In his complaint, Murphy claimed he was instructed by Wolf to stop reporting on Russian activities altogether and “instead start reporting on interference activities by China and Iran.” Wolf told him that the instructions came from Robert O’Brien, Trump’s national security adviser, and Murphy pushed back and said that he would not comply “as doing so would put the country in substantial and specific danger.”

The claim aligns with concerns expressed recently by national security officials and others briefed on the latest election threat intelligence that the administration is trying to draw attention away from the more acute threat posed by Moscow — which the intelligence community says is again trying to boost Trump’s reelection.

Democrats have accused top counterintelligence official Bill Evanina and Director of National Intelligence John Ratcliffe of conflating Moscow’s efforts with Beijing’s in order to appease Trump, who has sought to quash any suggestion that Russia’s interference helped him win in 2016. President Donald Trump has also frequently sought to portray himself as tougher on China than his Democratic opponent, Joe Biden.

Murphy’s complaint goes beyond issues related to Russia, however.

Among the concerns raised in the complaint: Cuccinelli ordered Murphy to downplay intelligence about white supremacy to make the threat appear “less severe” and play up evidence of “left-wing” violence. A required Homeland Threat Assessment that included sections on white supremacy and Russian influence in the United States was also blocked, Murphy alleged, because of how it might reflect on Trump. And he was asked to modify intelligence assessments “to ensure they matched up with the public comments by President Trump on the subject of ANTIFA and ‘anarchist’ groups,” the complaint says.

Murphy also alleges that DHS leaders purposefully distorted information about the terror threat on the southern border to fit the president’s narrative.

Spokespeople for DHS, the White House and National Security Council did not immediately respond to requests for comment. Wolf, Nielsen, O’Brien and Cuccinelli also didn’t immediately respond to requests for comment.

Murphy’s report to Congress follows two previous complaints filed with the DHS inspector general about Nielsen’s congressional testimony in December 2018 and March 2019, according to the complaint, alleging that Nielsen perjured herself about the number of known and suspected terrorists crossing the southern border. Only three had crossed by March 2019, but Nielsen had previously testified that the number was nearly 4,000.

A Marine Corps veteran, Murphy joined DHS in 2018 from the FBI, where he’d served since 1998 in a variety of roles.

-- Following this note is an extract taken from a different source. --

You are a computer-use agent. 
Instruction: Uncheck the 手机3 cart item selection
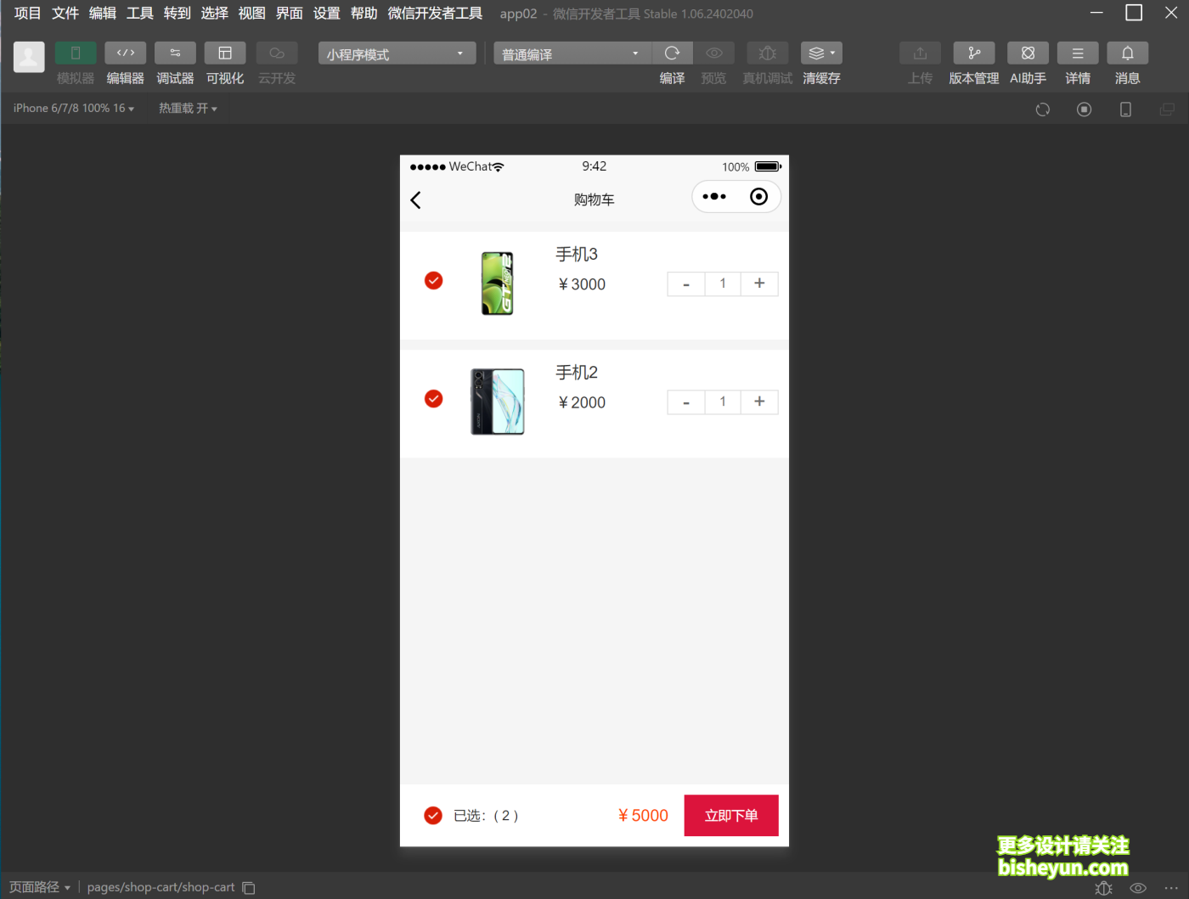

The intelligence office he ran at DHS came under scrutiny over the summer for reportedly collecting information on journalists, an allegation he denies in the whistleblower complaint.

“DHS I&A never knowingly or deliberately collected information on journalists, at least as far as Mr. Murphy is aware or ever authorized,” the complaint reads. Still, he says he was demoted by Wolf, who Murphy says knew the claims were false, because it looked good for Wolf politically.

In his complaint, Murphy lays out a detailed timeline of his attempts to raise concerns about improper handling of intelligence related to Russia.

Murphy first raised concerns about pressure on Russia-related intelligence to deputy secretary David Glawe in March 2018, returning to him repeatedly until Glawe’s retirement in May 2020. Murphy alleges that after Glawe testified to Congress about Russian interference in the 2016 election, Glawe was summoned to the White House and warned by Nielsen that Trump wanted him fired.

“After that meeting at the White House, Mr. Glawe informed Mr. Murphy that while he [Mr. Glawe] would continue to support him on most matters he [Mr. Murphy] was on his own when it came to election interference assessments,” according to the complaint.

Murphy made similar disclosures in 2018 to then-deputy national intelligence director Sue Gordon, in 2019 to then-assistant national security adviser Sarah Tinsley and six times earlier this year to acting deputy DNI Kash Patel, according to his complaint. And in mid-April he raised his concerns to Wolf and Cuccinelli, which was followed a month later by Wolf’s admonition to change focus to Russia and China.